Letters to the editor Nov 24

Nov. 24, 2013 @ 12:17 AM

Measures urged to curb flu

Considering that Durham has been named by Southern Living as “The South's Tastiest Town” and has a longstanding association with renowned dining, restaurants in Durham ought to take greater sanitary measures in anticipation of the winter flu season.

I have been particularly pleased to observe that an expanding number of eating establishments have placed trashcans near the door to the restroom. The winter months are habitually marked by greater instances of cases of communicable diseases such as the Norovirus, which results in unpleasant upheaval to one’s digestive system. According to the Centers for Disease Control and Prevention, the Norovirus causes 19-21 million cases and 570-800 deaths annually in the United States.

The most effective preventive technique is diligent hand washing, and alcohol-based hand sanitizers have been observed to be a less efficient substitute. Because the Norovirus is most readily transmitted in spaces where infected people relieve themselves, door handles, which must be touched in order to leave a restroom, are particularly susceptible to becoming contaminated with the virus. We cannot be certain that all patrons will properly wash their hands and, thus, ensure the cleanliness of these door handles.

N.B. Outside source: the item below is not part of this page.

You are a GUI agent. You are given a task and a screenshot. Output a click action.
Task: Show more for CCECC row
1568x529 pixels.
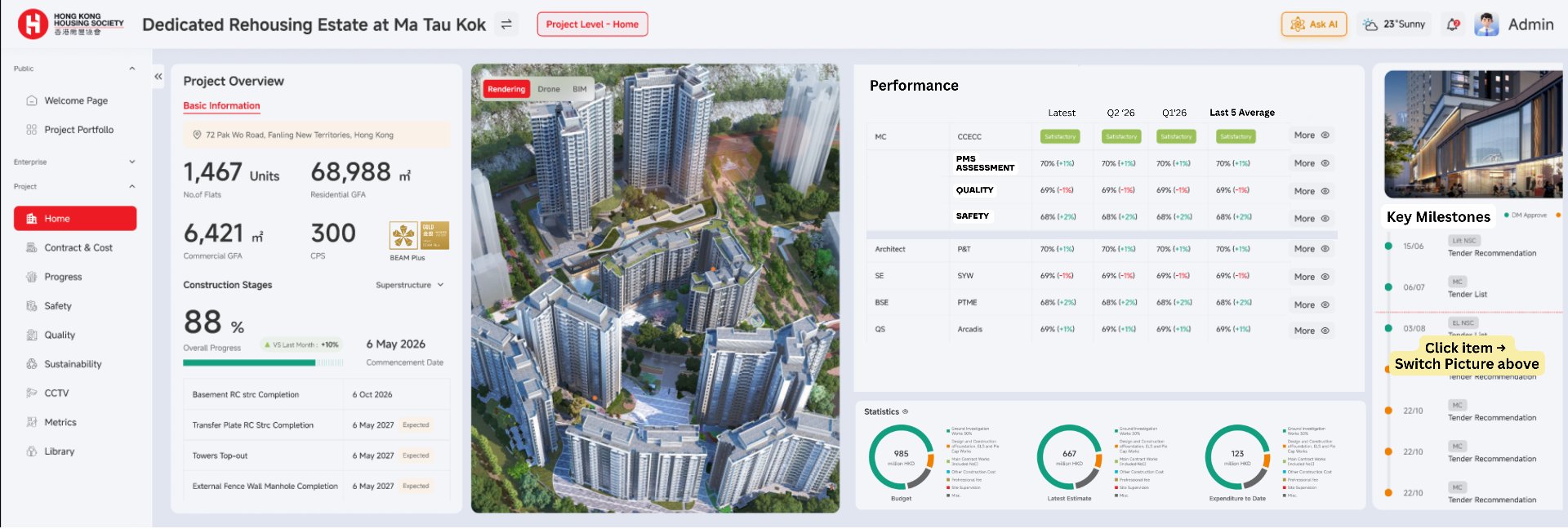(x=1312, y=136)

Therefore, all establishments ought to place a trashcan beside the restroom door so that visitors may use a paper towel to touch the door handle and then discard the paper towel in the adjacent receptacle. Measures such as these will reduce the ease of transmission of viruses this winter and contribute to greater well-being among the citizens of Durham.

Erich Prince


Whistleblowers beware

For reasons that are not clear to many of us our president wants to be remembered as the leader who is tough on whistleblowers. The Obama  administration has prosecuted more whistleblowers under the Espionage Act than all previous administrations combined.

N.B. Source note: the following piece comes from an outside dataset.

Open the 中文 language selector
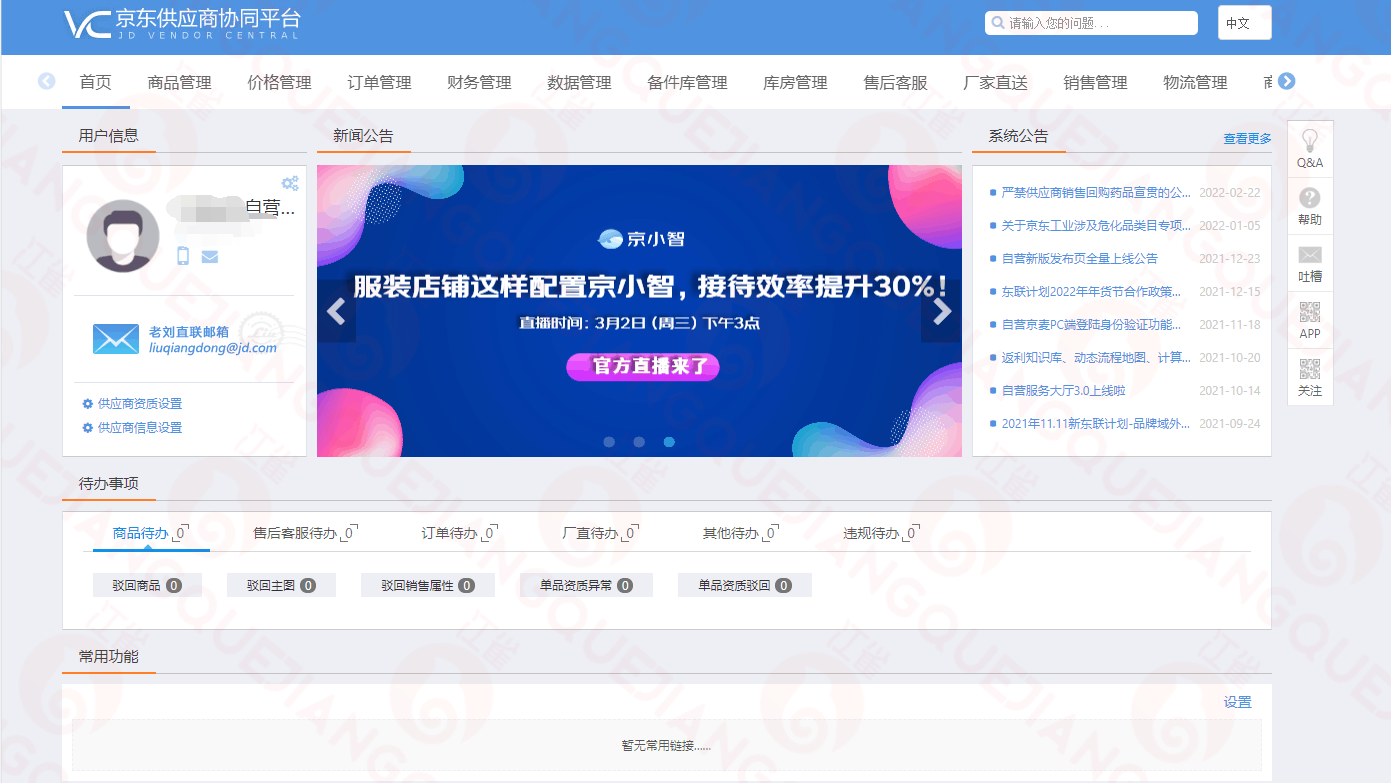The width and height of the screenshot is (1391, 783). tap(1243, 22)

Gone are the days when some of the best known whistleblowers were considered patriots. Daniel Ellsberg made public the secret U.S. government study of America’s ill-fated involvement in the Vietnam war. After the 9/11 attacks FBI attorney Coleen Rowley wrote a memo to FBI director Robert Mueller explaining that the department ignored the pleas of the Minneapolis field office to investigate Zacarias Moussaoui  who was subsequently indicted as a September 11 co-conspirator.  Rowley was one of three whisleblowers  recognized  by Time magazine as “Persons of the year.”

So,  problems with drone warfare, NSA spying on allies, and affronts to our values at Guantanamo and other embarrassing activities will likely continue. Persons in a position to report serious misdeeds know  they may  face career ending consequences, and possibly time in prison.

Barry L. Reece


Hostility to JFK distressing

D. G. Martin’s op ed piece “Who can forget Nov. 22, 1963,” -- in which he alluded to the fact a fellow student officer at Fort Holabird in Baltimore  bragged that, if given the chance, he would shoot President Kennedy -- was beyond sobering. 

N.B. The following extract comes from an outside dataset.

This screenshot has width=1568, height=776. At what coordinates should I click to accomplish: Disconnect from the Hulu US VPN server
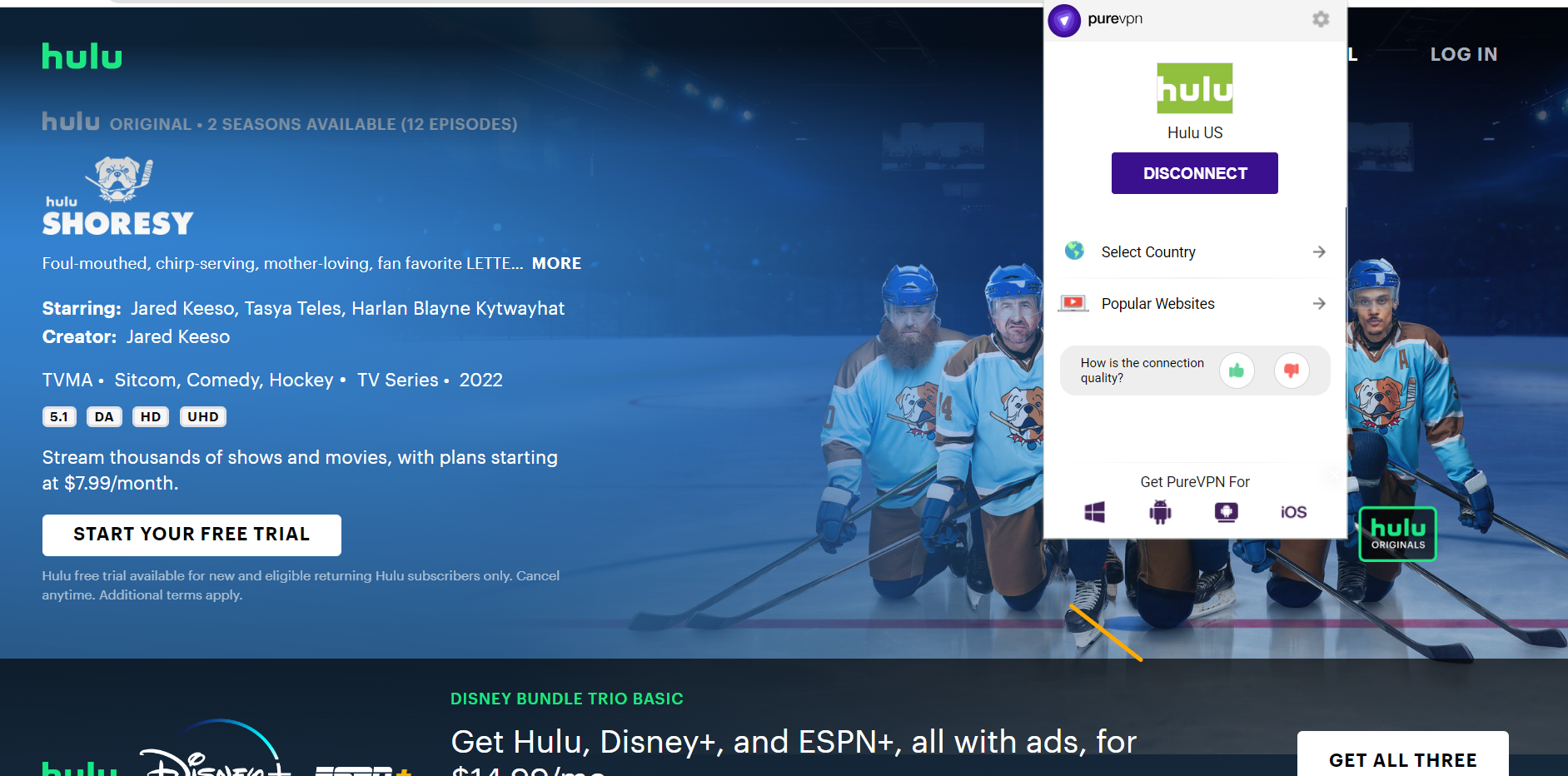tap(1194, 172)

Equally distressing was reading about the level of hostility expressed at the time -= even by much higher ranking military, Pentagon and intelligence officials.  (see Robert F. Kennedy Jr.  “John F. Kennedy’s Vision of Peace” article in this week’s Rolling Stone magazine).

After reading the two above cited memoirs on the 35th president of the United States, it is not difficult to understand why some conspiracy theorists are still out there when it comes to trying to make sense of the assassination.